• BRIEF
When the string "filter" is part of a line below, that line should be copied.
---------- EXERCISE INPUTS
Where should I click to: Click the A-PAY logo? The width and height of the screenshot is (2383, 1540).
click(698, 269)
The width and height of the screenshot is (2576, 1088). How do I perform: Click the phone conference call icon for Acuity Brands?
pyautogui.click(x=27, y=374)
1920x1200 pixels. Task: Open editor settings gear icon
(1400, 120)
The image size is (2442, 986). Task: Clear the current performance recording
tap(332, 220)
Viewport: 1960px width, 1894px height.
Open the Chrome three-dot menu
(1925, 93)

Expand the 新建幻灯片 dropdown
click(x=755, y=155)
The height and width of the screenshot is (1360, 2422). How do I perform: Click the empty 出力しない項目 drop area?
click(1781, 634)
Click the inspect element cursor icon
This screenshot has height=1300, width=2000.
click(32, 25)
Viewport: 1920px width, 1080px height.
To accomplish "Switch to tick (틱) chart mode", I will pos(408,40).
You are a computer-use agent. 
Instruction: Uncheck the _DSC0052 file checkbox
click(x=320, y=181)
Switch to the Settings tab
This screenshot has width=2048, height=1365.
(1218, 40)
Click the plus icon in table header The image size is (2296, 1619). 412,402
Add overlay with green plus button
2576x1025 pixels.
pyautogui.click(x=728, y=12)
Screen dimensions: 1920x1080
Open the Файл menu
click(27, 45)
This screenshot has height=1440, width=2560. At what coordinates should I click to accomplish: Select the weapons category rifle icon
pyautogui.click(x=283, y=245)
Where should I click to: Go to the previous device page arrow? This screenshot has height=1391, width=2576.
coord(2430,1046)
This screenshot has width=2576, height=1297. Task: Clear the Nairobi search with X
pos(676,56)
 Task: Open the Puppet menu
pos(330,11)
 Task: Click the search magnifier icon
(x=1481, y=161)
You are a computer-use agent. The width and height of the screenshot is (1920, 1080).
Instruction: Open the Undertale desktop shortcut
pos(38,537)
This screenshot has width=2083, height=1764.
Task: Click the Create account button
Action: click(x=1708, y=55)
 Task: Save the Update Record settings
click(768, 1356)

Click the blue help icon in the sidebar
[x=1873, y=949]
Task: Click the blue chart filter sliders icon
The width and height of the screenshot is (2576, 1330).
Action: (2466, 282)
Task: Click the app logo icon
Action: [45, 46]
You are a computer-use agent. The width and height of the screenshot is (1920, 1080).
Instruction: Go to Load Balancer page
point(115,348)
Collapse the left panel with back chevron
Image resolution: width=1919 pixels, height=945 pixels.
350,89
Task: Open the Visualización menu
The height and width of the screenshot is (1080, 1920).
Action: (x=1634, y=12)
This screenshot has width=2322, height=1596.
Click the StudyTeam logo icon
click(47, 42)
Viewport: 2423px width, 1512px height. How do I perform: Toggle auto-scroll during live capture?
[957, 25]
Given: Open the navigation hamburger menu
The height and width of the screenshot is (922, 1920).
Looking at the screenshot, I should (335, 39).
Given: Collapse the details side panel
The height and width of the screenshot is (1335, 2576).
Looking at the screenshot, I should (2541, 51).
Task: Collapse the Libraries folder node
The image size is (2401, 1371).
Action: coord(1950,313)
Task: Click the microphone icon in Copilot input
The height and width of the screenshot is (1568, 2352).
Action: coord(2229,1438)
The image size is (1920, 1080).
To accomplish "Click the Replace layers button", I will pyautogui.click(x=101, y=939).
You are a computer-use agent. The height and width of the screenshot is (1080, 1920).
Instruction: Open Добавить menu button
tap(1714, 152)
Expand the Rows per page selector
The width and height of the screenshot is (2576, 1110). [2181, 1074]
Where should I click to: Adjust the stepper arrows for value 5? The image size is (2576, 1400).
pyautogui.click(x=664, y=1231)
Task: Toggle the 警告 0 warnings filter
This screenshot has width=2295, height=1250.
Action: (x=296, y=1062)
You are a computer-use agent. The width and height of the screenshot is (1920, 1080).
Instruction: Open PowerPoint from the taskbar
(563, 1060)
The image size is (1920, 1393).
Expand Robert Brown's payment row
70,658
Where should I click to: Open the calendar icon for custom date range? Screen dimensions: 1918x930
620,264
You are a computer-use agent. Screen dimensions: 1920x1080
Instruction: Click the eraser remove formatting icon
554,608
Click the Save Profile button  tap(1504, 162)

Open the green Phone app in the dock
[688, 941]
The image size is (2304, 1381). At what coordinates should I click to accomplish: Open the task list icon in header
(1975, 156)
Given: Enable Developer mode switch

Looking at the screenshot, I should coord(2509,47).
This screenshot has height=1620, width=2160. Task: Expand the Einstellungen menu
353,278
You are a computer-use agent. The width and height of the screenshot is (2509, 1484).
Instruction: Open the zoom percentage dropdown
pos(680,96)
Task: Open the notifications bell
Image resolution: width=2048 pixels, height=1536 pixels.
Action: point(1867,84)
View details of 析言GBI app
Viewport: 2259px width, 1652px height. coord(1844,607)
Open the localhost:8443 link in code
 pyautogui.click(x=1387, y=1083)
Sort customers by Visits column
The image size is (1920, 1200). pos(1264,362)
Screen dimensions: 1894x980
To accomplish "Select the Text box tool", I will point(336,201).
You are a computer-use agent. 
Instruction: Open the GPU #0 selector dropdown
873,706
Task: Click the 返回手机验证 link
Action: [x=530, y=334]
--------------------
• SOLVED EXERCISE
Task: Click the blue chart filter sliders icon
Task: Toggle the 警告 0 warnings filter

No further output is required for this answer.